Nelson told the Blade one of his supporters, an 80-year-old Jackson resident whom he affectionately calls “Miss Emma,” was approached by a Democratic opponent who asked her, “How do you feel about [Nelson] being gay with his [LGBTQ] agenda?”

“All these years, I’ve voted for straight people,” Nelson said she told him. “None of them came and picked my garbage up or cleaned my flowerbed out.”

Following the city government’s shutdown of trash hauling services earlier this month, Nelson said he had personally been picking up and disposing of garbage for Miss Emma along with Jackson’s other elderly or disabled residents.

Nelson said effectuating real change is possible when pro-equality candidates run for office, fight for their constituents, establish relationships with colleagues on both sides of the aisle, and communicate effectively with the public about what is (and is not) happening in the Capitol building to encourage more active civic engagement and strengthen political organizing efforts.

Entrenched issues of racial justice

Fabian Nelson (Washington Blade photo by Michael Key)

Nelson’s campaign comes amid the scandal over the GOP-led Tennessee House of Representatives’ expulsion of two Black Democratic lawmakers from the chamber, which was widely denounced as racially motivated.

Meanwhile, over the Mississippi border into Alabama, the state’s Republican Gov. Kay Ivey last week ousted the Black director of early childhood education, Barbara Cooper, for including teaching on concepts like inclusion and structural racism.

Asked how he expects to contend with racism in the chamber if elected, Nelson said conflict can be minimized and discussions made more productive in many cases by practicing active listening so those with different views feel heard.

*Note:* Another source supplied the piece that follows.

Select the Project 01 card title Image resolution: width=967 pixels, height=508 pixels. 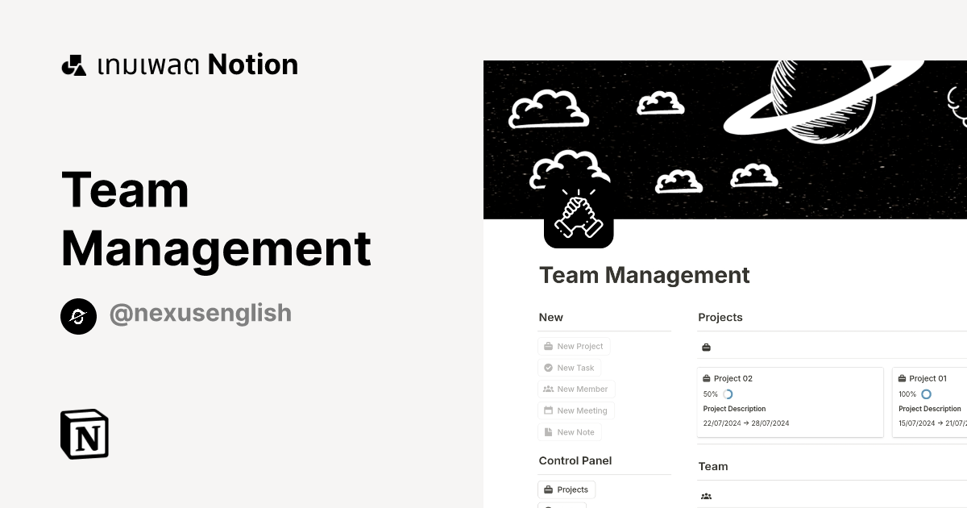coord(927,377)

“You don’t have to be the loudest one in the room to make an impact” he said, so long as you are “standing your ground when it comes to bad legislation and, you know, standing my ground and fighting for what I believe in, not backing down.”

Engaging members of the public and bringing them into the fold is another crucial tool, Nelson said. He pointed to the public outcry in Tennessee and across the country that led voters to return state Reps. Justin Pearson and Justin Jones to their democratically elected seats in the legislature.

Residents in Jackson were not only deprived by their government of garbage collection services, but also suffered the near collapse of the city’s water system, prompting the U.S. Department of Justice to step in with a lawsuit last year on behalf of the Environmental Protection Agency’s Office of Civil Rights.

Meanwhile, rising crime in Jackson and calls for an increased police presence created the pretext for Mississippi’s Republican lawmakers to pass H.B. 1020, legislation that will allow conservative state officials to appoint, rather than allowing constituents to elect, judges and prosecutors in the city’s sprawling Capitol Complex Improvement District.

They will serve alongside a Capitol Police force whose jurisdiction was expanded despite the department’s officers having shot four citizens since last August with little explanation or accountability.

News that the governor signed H.B. 1020 into law last week had instigated protests, by which point Nelson said it was already too late. He said the time to rally opposition among voters, which would have first required effectively reaching them with information about how the law would strip them of political power and autonomy to pick their elected officials, was immediately after Republican lawmakers had introduced it.

“If you have the citizens, the people, in your corner,” he said, “you cannot lose when you start exposing this bad stuff that’s happening.”

“And one more thing,” Nelson said, pointing to a pin on the lapel of his jacket, “this is our new state flag.”

Four years ago, amid considerable pressure from the public, the GOP-controlled legislature made the extraordinary decision to replace Mississippi’s state flag that had flown since 1894, which depicted the Confederate battle flag in its upper left canton.

The new banner features a white magnolia blossom befitting of the state’s official nickname.